Back in 1997 I was convinced that the World Wide Web was a very nasty thing indeed. If it were a person, it would be the kind of person who would pull wings off butterflies and microwave gerbils just for the hell of it. I foresaw only negative consequences for what was then a small but growing force and decided that I was going to remain haughtily aloof and have nothing to do with it. As its momentum built, and URLs started to accompany mainstream advertising, I feared for a world that would depend on interaction with VDUs and felt that personal relationships would suffer irrevocably.
I had over 20 penpals at the time. I'd return home from school and spend almost every evening fashioning endless ambitious epistles to my gathered group of faceless friends. I never asked for photographs; it wasn't important. A few were sent unsolicited, but for the most part the appearance and demeanour of my chosen communicants was revealed only by their hand written words over time, like the door to a beautiful walled garden slowly creaking open in a summer breeze.
Without a computer or the desire to own one, I filled pages of A4 refill pads as my biro struggled to keep pace with all the thoughts and questions that my stimulated mind was suggesting. I used carbon paper to make copies of each missive, carefully cataloguing them to keep track of what I was saying to whom in order to avoid repeating myself. A loner then as I am now, it was a way of escaping the walls of my bedroom and tracing my fingertips over the seams of these people's lives, looking for ideas and presenting my own.
There was a news story at the time about the rise of email and how fewer letters were being posted. It was suggested that to counteract this, emails should require virtual stamps before they could be sent, or that a daily limit should be imposed. Good, I thought. Make them suffer. Make it as inconvenient as possible. The internet advocates scoffed at the idea. They had nicknamed the postal service Snail Mail, which made me seethe. I mean, you could post a letter in Plymouth and have it arrive in Edinburgh the following morning - as far as I was concerned that was miraculous. And it wasn't a digital facsimile, fragmented into binary code and impersonally reconstructed at the other end; it was the actual paper I used, embossed with the tactile strokes of my fervent pen. It was thoughtful. It required more effort, which afforded it greater value. I vowed that I would never send a email as long as I lived. Do you remember those reply cards that they used to put in CDs? You filled in your details and they sent you information about forthcoming releases from the artist in question. Most of them asked for an email address in addition to the other information and I took great pleasure in writing NEVER across the space provided. It was a feeble stand, but I enjoyed taking it.

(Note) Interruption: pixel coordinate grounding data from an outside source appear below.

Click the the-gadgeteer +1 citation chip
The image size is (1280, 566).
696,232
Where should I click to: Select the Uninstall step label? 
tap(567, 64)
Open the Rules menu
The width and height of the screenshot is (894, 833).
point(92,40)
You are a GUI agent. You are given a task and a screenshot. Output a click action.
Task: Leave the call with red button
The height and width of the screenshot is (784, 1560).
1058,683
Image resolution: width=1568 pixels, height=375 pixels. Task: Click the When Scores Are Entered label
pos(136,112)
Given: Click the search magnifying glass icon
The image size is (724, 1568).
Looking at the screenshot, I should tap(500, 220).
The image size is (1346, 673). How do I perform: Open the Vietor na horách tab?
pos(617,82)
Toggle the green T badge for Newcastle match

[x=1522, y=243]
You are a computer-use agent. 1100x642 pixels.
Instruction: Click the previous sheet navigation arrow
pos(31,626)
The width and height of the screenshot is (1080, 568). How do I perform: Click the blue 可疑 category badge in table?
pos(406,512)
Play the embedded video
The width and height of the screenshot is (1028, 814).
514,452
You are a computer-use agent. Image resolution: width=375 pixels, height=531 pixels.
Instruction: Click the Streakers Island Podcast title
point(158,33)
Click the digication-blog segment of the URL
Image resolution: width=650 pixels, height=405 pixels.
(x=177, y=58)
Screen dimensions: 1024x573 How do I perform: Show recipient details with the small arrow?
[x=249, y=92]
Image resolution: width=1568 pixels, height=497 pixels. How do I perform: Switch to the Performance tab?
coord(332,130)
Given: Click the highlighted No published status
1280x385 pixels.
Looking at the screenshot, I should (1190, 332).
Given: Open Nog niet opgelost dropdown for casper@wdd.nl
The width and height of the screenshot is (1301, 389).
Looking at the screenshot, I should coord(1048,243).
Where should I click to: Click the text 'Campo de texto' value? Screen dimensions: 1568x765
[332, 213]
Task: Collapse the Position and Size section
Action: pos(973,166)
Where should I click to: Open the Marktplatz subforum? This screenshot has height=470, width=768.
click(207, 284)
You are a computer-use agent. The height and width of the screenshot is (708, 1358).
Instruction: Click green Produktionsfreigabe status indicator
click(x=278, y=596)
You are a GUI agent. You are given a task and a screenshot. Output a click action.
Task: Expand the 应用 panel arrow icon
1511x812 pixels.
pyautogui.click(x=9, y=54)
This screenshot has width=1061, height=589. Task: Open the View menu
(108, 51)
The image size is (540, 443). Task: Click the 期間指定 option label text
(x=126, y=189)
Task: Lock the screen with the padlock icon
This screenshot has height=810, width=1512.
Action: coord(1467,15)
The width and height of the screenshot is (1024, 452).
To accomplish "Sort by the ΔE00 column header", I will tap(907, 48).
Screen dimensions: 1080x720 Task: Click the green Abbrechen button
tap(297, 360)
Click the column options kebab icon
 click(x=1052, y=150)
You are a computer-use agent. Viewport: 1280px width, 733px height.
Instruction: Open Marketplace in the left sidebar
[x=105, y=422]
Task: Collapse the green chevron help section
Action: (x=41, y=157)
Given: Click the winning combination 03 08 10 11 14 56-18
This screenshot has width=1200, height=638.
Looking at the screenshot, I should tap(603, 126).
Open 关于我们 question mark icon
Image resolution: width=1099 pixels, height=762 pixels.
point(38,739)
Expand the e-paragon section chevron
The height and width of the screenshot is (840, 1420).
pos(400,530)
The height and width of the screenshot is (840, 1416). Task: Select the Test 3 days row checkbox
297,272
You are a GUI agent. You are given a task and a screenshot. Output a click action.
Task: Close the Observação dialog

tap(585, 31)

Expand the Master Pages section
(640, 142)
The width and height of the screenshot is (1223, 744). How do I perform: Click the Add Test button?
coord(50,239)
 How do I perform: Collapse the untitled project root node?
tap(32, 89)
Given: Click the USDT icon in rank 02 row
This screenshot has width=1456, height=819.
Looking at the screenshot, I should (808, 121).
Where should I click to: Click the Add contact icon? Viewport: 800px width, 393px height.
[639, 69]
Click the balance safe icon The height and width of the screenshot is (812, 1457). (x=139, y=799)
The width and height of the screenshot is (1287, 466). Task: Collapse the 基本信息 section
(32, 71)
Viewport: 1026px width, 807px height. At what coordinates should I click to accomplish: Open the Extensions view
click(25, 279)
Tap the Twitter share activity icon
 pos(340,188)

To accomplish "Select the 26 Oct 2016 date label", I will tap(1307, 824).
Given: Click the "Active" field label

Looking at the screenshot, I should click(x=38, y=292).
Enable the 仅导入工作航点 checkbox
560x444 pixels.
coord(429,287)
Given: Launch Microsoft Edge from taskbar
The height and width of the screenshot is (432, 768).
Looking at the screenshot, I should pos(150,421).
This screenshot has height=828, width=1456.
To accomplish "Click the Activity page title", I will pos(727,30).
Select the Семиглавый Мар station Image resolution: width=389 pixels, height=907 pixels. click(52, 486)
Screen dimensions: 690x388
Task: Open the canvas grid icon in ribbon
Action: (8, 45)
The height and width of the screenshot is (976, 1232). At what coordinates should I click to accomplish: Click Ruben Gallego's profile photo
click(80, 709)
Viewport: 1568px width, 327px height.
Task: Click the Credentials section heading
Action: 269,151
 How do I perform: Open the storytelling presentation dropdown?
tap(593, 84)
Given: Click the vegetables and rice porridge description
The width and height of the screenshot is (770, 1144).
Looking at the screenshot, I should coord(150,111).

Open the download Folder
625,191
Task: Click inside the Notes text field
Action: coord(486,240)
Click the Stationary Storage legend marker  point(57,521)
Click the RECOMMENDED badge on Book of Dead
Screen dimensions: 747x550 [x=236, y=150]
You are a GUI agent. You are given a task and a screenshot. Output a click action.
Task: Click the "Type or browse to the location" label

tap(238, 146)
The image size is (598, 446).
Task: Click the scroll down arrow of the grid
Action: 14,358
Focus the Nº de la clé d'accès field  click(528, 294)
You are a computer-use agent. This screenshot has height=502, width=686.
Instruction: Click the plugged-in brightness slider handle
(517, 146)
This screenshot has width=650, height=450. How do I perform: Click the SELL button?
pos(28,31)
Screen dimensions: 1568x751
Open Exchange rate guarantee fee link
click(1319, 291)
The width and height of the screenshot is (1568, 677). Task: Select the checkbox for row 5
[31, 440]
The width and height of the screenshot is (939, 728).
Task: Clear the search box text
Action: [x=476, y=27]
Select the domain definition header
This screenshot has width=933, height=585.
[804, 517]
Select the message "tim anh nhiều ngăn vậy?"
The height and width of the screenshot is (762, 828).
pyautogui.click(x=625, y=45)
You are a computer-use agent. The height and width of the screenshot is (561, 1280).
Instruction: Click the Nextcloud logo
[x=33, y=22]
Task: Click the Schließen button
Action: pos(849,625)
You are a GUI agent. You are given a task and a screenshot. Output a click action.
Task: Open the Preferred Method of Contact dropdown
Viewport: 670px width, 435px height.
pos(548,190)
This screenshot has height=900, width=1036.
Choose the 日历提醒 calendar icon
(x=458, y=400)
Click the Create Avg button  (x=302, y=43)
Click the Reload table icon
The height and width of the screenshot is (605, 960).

I can't remember what changed my mind, but over the months the number of penpals began to drop. We had shared what needed to be shared and the time span between letters eventually turned into realisations that I would never hear from an individual again. No fanfare, no eulogy, just silent divergence. I purchased my first PC, a Pentium II behemoth with 64Mb of RAM and a 10Gb hard drive that the retailer assured me I would never fill. He was right. I just used it to type up a novel I had written in longhand. I could see the benefit in that. However, a couple of years later curiosity got the better of me and I purchased a modem. Wise men examine both sides of the coin before assessing its value, I reasoned, but soon I saw that my misgivings were an embarrassing misjudgement that I would have to bury and pretend I never held. Ahem.
The point I was going to make, and from which I have meandered quite a distance, is that communicating is a lot harder for me these days because it's easier to do it. I still have the copies of those old letters and if I flick through them now I'm surprised at how vibrant and inventive I was. I still keep in touch with three of those old penpals, two of them exclusively by post, but the letters I write now don't have the same sparkle that the old ones have because I've fallen out of the habit. All the effort I put in back then is what makes it appear so effortless when reading now. That feeling of reaching outside my bedroom that I used to get has become so accessible and commonplace that of course it is taken for granted, but it would be nice to get it back.
Obviously I'm a fully paid up advocate of the internet these days. Somehow I fragmented my luddite self and reconstructed my code into something more nerdlike. But I'm glad to have grown up in a time when the only common forms of communication were landlines and letters; it gives me a sense of purpose and deliberation to remember, acknowledge and aspire to.